---- Given entries

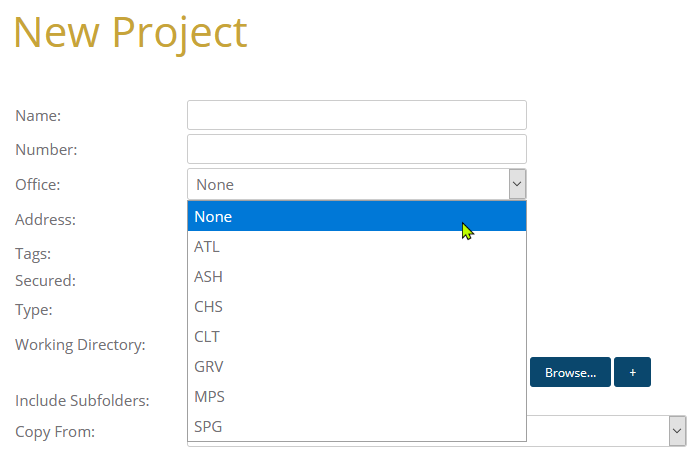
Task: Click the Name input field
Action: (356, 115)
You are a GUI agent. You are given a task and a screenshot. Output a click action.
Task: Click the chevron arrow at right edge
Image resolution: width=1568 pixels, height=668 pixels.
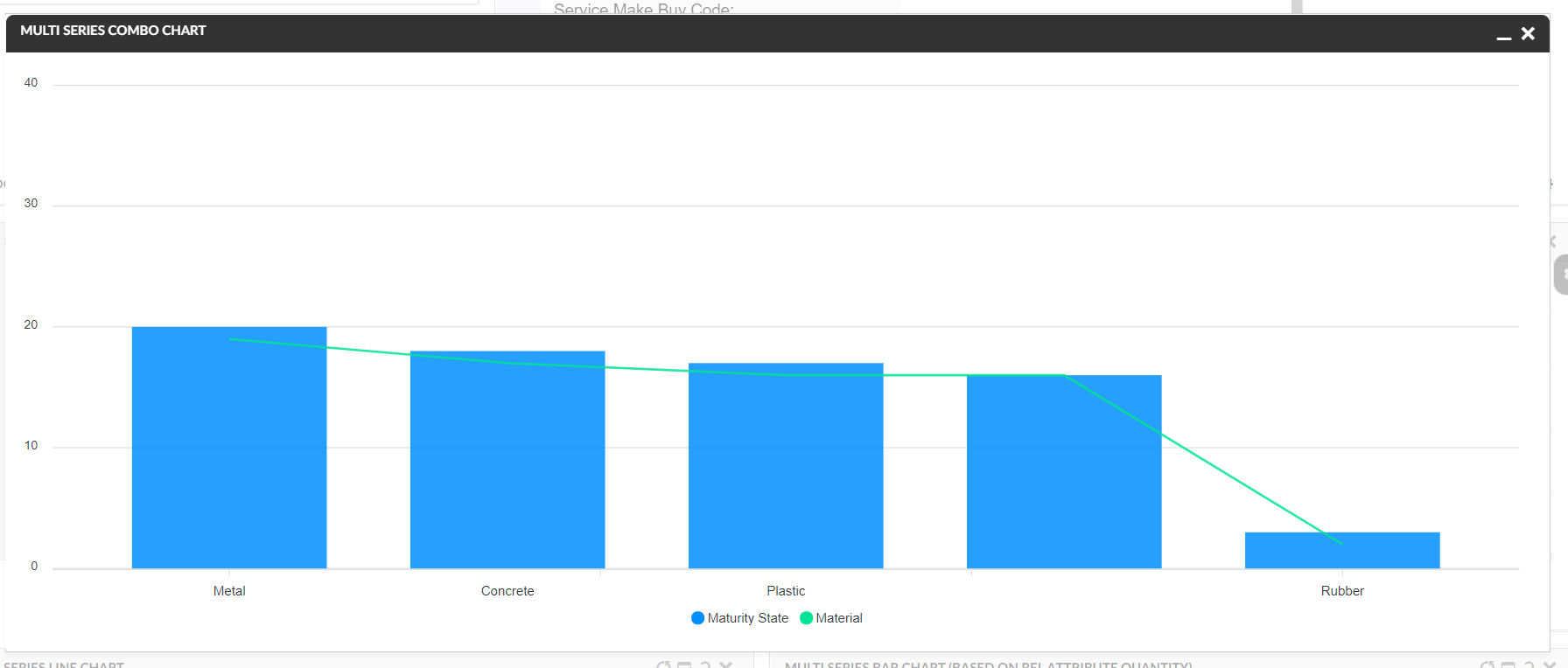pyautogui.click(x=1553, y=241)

--------
---- Given entries

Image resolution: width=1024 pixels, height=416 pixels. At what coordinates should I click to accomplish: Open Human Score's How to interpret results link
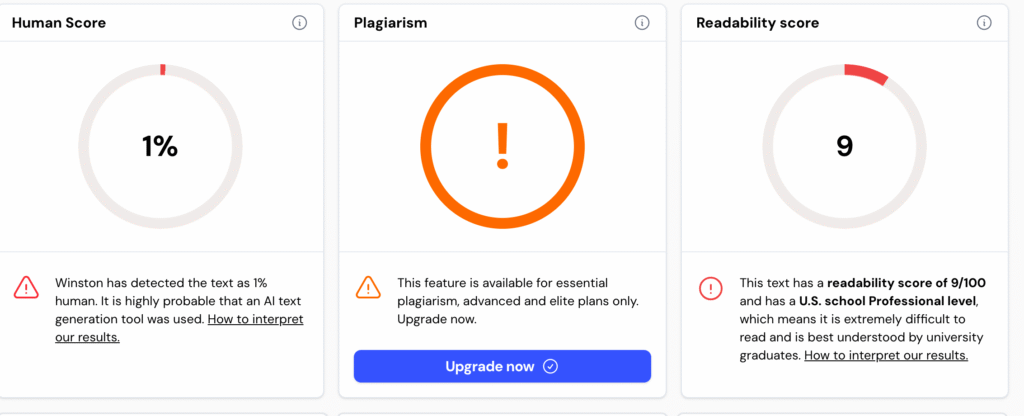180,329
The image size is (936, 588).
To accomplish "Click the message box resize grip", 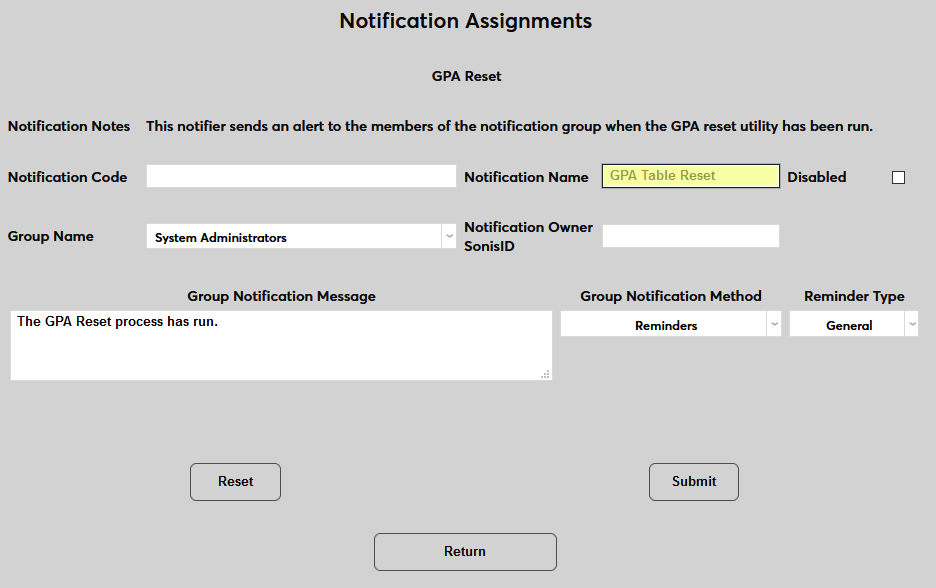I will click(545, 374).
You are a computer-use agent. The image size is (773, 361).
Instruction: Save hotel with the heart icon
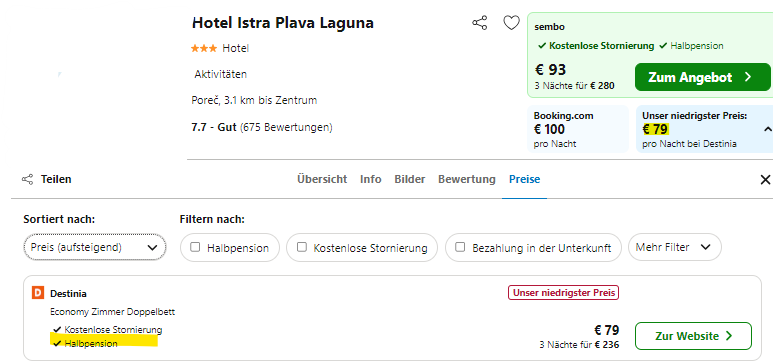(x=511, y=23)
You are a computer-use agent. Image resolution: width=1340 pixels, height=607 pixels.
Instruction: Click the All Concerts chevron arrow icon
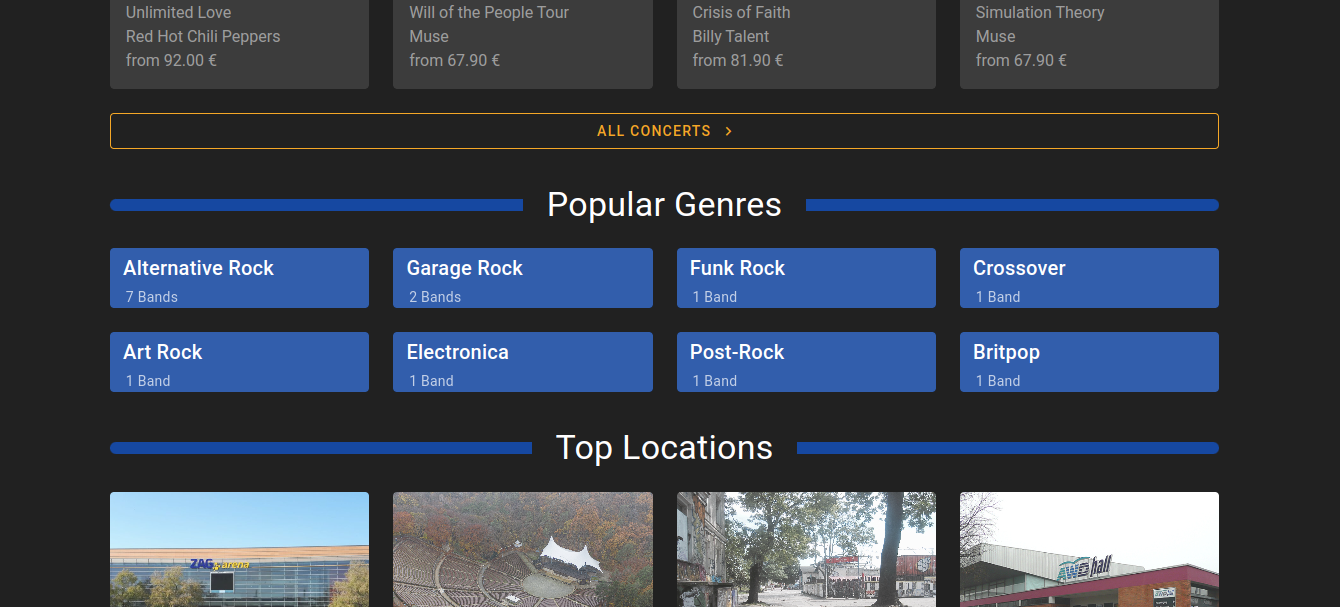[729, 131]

--------

▶ [Required work]
Pick out the lines above containing the word "agent", then copy them.

▶ [Expected answer]
You are a GUI agent. You are given a task and a screenshot. Output a click action.
You are a computer-use agent. The image size is (773, 361).
You are a computer-use agent. Image resolution: width=1340 pixels, height=607 pixels.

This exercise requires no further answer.